#### TEXTE D'EXERCICE

- - -

L’histoire que je veux raconter ici concerne plutôt les archives qui permettent d’appréhender la réalité clandestine de l’avortement. Il s’agit en fait du récit de ma rencontre avec un fonds d’archives en particulier : celui du Comité de lutte pour l’avortement libre et gratuit (CLALG). Le CLALG est un organisme populaire montréalais, d’abord affilié au Centre des Femmes, puis agissant de manière indépendante après la fermeture en 1973 de celui-ci. Il est reconnu pour avoir longtemps assuré un service de référence pour avortement. En 1978, les militantes du CLALG appelleront les autres groupes féministes à se rassembler et à unir leurs forces dans la lutte pour l’accès à l’avortement. Celles-ci fonderont alors la Coordination nationale pour l’avortement libre et gratuit (CNALG), en janvier 1978[2].

Bien que ce fonds soit somme toute assez succinct, il s’est révélé d’une richesse incroyable pour mes recherches. J’étais particulièrement nerveuse lors de ma première visite au centre de Bibliothèque et Archives nationales du Québec dans le Vieux-Montréal. Comme je m’intéresse à la clandestinité, ma plus grande crainte était que les archives demeurent muettes sur les activités illégales du Comité. De plus, le contenu de ce fonds d’archives s’annonçait très administratif et je trouvais la perspective d’éplucher des montagnes de procès-verbaux plutôt rébarbative. Je n’ai jamais été aussi heureuse et soulagée d’avoir tort! Les archives du Comité de lutte permettent de brosser un portrait des réseaux clandestins d’avortement au début des années 1970 et du rôle joué par l’organisation féministe dans ceux-ci. Deux aspects des réseaux clandestins découverts lors du dépouillement de ce fonds d’archives m’ont respectivement surprise et émue : la réalité transnationale de l’avortement et le côté profondément humain des archives féministes.

- - -

#### SECTION DES DONNÉES
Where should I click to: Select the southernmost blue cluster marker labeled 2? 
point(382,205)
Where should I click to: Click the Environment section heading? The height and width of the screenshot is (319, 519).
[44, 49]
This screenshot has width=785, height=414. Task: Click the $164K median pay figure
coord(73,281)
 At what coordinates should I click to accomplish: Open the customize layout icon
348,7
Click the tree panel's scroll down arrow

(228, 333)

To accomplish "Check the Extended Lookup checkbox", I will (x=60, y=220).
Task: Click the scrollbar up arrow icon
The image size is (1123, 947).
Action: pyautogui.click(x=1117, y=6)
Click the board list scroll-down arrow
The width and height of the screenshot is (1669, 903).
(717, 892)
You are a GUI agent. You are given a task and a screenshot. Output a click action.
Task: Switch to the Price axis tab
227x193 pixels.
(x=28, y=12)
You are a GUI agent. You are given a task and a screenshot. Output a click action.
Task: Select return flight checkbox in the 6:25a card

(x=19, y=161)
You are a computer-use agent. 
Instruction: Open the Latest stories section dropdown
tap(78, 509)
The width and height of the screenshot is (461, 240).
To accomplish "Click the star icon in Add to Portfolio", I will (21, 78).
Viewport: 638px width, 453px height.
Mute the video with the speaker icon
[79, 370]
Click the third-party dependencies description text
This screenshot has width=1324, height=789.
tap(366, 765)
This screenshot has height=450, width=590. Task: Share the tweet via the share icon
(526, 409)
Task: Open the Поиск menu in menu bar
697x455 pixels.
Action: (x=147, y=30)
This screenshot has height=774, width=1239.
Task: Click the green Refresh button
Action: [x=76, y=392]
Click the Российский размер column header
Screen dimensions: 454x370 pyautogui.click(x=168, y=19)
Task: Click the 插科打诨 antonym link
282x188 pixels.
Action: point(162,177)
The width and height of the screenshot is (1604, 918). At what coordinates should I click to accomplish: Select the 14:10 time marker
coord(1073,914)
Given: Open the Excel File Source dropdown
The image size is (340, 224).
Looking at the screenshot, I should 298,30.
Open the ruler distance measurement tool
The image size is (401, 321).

- - -

#### EXPLOITER L'INFORMATION
1/ D'après le texte sur les archives du CLALG, en quel mois et en quelle année la Coordination nationale pour l'avortement libre et gratuit a-t-elle été fondée ?
2/ Poursuivez le texte sur les archives du CLALG à partir de sa dernière phrase.

#### RÉPONSES AUX CONSIGNES
1/ En janvier 1978.

2/
Des réseaux transnationaux d’avortement

Le Comité de lutte pour l’avortement libre et gratuit étant au cœur de l’organisation des réseaux clandestins, ses archives éclairent plusieurs aspects transnationaux des services de référence pour avortement. Les auteures qui se sont intéressées à la dimension transnationale des réseaux clandestins d’avortement ont bien montré comment les archives d’un groupe militant fortement ancré dans une réalité nationale peuvent révéler des dynamiques transnationales. C’est le cas des travaux de Leslie J. Reagan[3] portant notamment sur l’Association to Repeal Abortion Laws (ARAL) et de ceux de Beth Palmer[4] sur la Calgary Birth Control Association (CBCA). Si quelques auteures, Christabelle Sethna en tête, se sont intéressées aux voyages à des fins d’avortement[5], les réseaux d’avortement clandestins traversant la frontière entre le Québec et les États-Unis n’ont pratiquement pas été observés. Le dépouillement des archives du Comité de lutte offre plusieurs perspectives de recherche en ce sens.

Les archives du Comité de lutte pour l’avortement libre et gratuit montrent bien que le contexte québécois de répression des avortements clandestins a contraint les féministes à chercher de nouveaux collaborateurs au-delà des frontières. En effet, les arrestations au début des années 1970 du Dr. Morgentaler et d’autres médecins montréalais pratiquant des avortements illégalement ont remis en question le cadre strictement montréalais de la référence féministe pour avortement. Les rapports d’activités du service de référence du Comité sont éloquents sur les impacts de cette vague répressive, soit une diminution drastique du nombre de médecins acceptant de pratiquer des avortements dans leur clinique[6] et, conséquemment, une augmentation des coûts des avortements pratiqués à Montréal (jusqu’à 400$, comparativement à un maximum de 110$ aux États-Unis[7]). Ainsi, le développement transnational de ces réseaux clandestins est conditionné par le contexte québécois, particulièrement réfractaire aux avortements sur demande.

Archives CLALG (Crédit : Marie-Laurence Raby)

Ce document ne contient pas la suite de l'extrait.